Edward Brooke.

First black person elected to the Senate.

Born: October 26, 1919;

Died: January 3, 2015.

Edward Brooke, who has died of natural causes aged 85, was the first black person in US history to win popular election to the Senate.

Mr Brooke was elected to the Senate from Massachusetts in 1966, becoming the first black to sit in that chamber from any state since the post-Civil War Reconstruction era and one of only nine black politicians who have ever served there, including Barack Obama.

Before his election, there were two other African-American senators shortly after the Civil War. But until early in the 20th century, senators were picked by state legislatures and not by popular vote.

He said he was thankful to God that he lived to see Mr Obama's election as the first black US president. And Mr Obama was on hand in October 2009 when Mr Brooke was presented with the Congressional Gold Medal, the highest award from congress to honour civilians.

"Senator Brooke led an extraordinary life of public service," Mr Obama said. "As the first African-American elected as a state's attorney general and first African-American US senator elected after Reconstruction, Ed Brooke stood at the forefront of the battle for civil rights and economic fairness."

Senate Republican leader Mitch McConnell recalled his first impression of the newly-elected senator when Mr McConnell was a Senate staffer and described Mr Brooke as a model of courage and honesty in office.

"You could sense that this was a senator of historic importance," he said. "Indeed, he was."

A Republican in a largely Democratic state, Mr Brooke was one of Massachusetts' most popular political figures during most of his 12 years in the Senate.

Democrat Deval Patrick, the state's first black governor, remembered Mr Brooke for his unselfish public service.

"He carried the added honour and burden of being 'the first' and did so with distinction and grace," Mr Patrick said. "I have lost a friend and mentor. America has lost a superb example of selfless service."

Mr Brooke earned his reputation as a Senate liberal in part by becoming the first Republican senator to publicly urge President Richard Nixon to resign. He also opposed the build-up of troops in Vietnam. He helped lead the forces in favour of the women's Equal Rights Amendment and was a defender of school busing to achieve racial integration, a bitterly divisive issue in Boston.

But late in his second term, he divorced his wife of 31 years, Remigia, in a stormy proceeding that attracted national attention.

Repercussions from the case spurred an investigation into his personal finances by the Senate Ethics Committee and an investigation by the state welfare department and ultimately cost him the 1978 election.

In an interview in 2000, Mr Brooke recalled the pain of losing his bid for a third term.

"It was just a divorce case. It was never about my work in the Senate. There was never a charge that I committed a crime, or even nearly committed a crime," he said.

In 2008, pioneering newswoman Barbara Walters said she had an affair with the then-married Mr Brooke in the 1970s, but it ended before he lost the 1978 election. She called him exciting and brilliant.

He received the Presidential Medal of Freedom in a White House ceremony in 2004. Five years later, when Mr Brooke received the congressional honour in Washington, he cited the issues facing congress - health care, the economy and the wars overseas - and called on politicians to put their partisan differences aside.

As he sought the Senate seat in 1966, profiles in the national media reminded readers that he had won office in a state where blacks made up just 2% of the population - the state that had also given the nation its only Roman Catholic president, John F Kennedy.

Somewhat aloof from the civil rights movement of the 1960s, especially the militant wing, Mr Brooke said blacks had to win allies, not fight adversaries. But he also said of civil rights leaders: "Thank God we have them. But everyone has to do it in the best way he can."

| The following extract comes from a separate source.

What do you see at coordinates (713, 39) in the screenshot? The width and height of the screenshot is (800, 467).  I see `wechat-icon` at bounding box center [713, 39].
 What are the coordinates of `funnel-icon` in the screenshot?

The son of a Veterans Administration lawyer, Mr Brooke was raised in a middle-class black section of Washington, attending segregated schools through his graduation from Howard University in 1941. He served in an all-black combat unit in the Second World War and later settled in Boston after graduating from Boston University Law School.

As a lawyer, he lost several political bids before being appointed chairman of the Boston Finance Commission and then won the job of attorney general in 1962, the first African-American in the country to rise to that high state office.

As attorney general, he oversaw the investigation into the case of the Boston Strangler, a serial killer who terrorised women in New England.

After leaving the Senate he returned to private law practice.

In 2002 he was diagnosed with breast cancer and became a national leader in raising awareness of the disease in men, which occurs much less frequently than in women.

He is survived by his second wife, Anne Fleming Brooke, their son Edward, his daughters from his first marriage Remi Goldstone and Edwina Petit, stepdaughter Melanie Laflamme, and four grandchildren.